Educational Forum, The, Spring 2001 by Robenstine, Clark

Central to the school choice debate are assertions that public schools are both ineffective and inefficient, that they may be beyond salvation without sweeping institutionalized reform, and that the best educational policy for reform is school choice. On the surface, it appears quite reasonable to equate school choice with an egalitarian, democratic community-our social and political philosophy entails that we ought to have the fullest level of personal participation and choice within our form of government and society. In public and political conversation, then, school choice is becoming synonymous with democratic freedom. Though school choice plans vary from one location to another and from one proponent to another, educational policy that offers parental choice for school enrollment has gained political and public favor. Yet, as educational policy and practice, school choice remains an inadequately examined solution to the problems of contemporary schooling in the United States.

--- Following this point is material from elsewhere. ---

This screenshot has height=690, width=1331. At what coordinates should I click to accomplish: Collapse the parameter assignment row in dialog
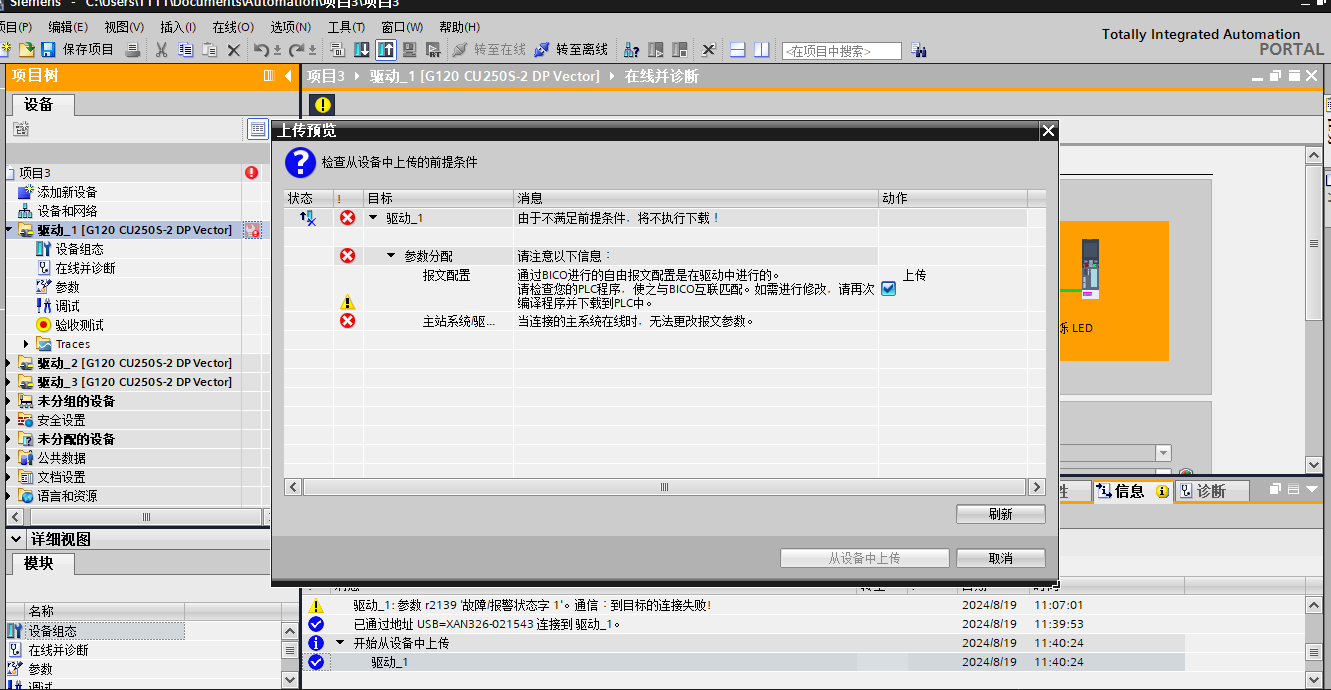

The doctrine that the government should facilitate rather than directly deliver education has a distinguished history. Adam Smith (1776) argued against the establishment of any monopoly in service provision or production, essentially establishing the foundation for contemporary school choice debate framed within laissezfaire market theory. Then, a few years later, Thomas Paine (1791) advocated the role of the state not as a direct provider but as a "friend" to education. This market theory and its inevitable market metaphor, applied to public schooling, were supported and expanded by Milton Friedman in the 20th century. Friedman (1955) envisioned a free marketplace in which the beneficial effects of economic competition would revolutionize both school efficiency and effectiveness. More recently, Chubb and Moe (1990) advocated the complete dissolution of the public school "monopoly" and its replacement with nationwide market-driven school choice. Chubb and Moe declared school choice as a panacea.

This essay examines school choice as educational policy and practice by engaging the market metaphor and its ramifications specifically for parents as consumers. The central premise of the market metaphor is that the provision of schooling can (and should, from some perspectives) be understood in the same way that economists understand the provision of all other goods and services in society. The intended lesson of the essay is that one should not accept school choice as reform policy without understanding the consequences of its conceptual framework. In the economic domain, competition is sovereign. So, within the framework of the market metaphor applied to school choice, parents (the equivalent of consumers in the economic domain) are a primary component. Parents are vested with the power to choose the best school for their children; schools must compete among themselves to attract a larger number of those choices. In the grand scheme of school choice, responsibility is devolved to the parent-as-consumer, and the aggregate of consumer choices provides the discipline of accountability that the school-as-producer cannot escape. For effective educational policy and practice, then, there are good reasons for understanding more fully both parents-as-- consumers and the factors or circumstances that may constrain their choices.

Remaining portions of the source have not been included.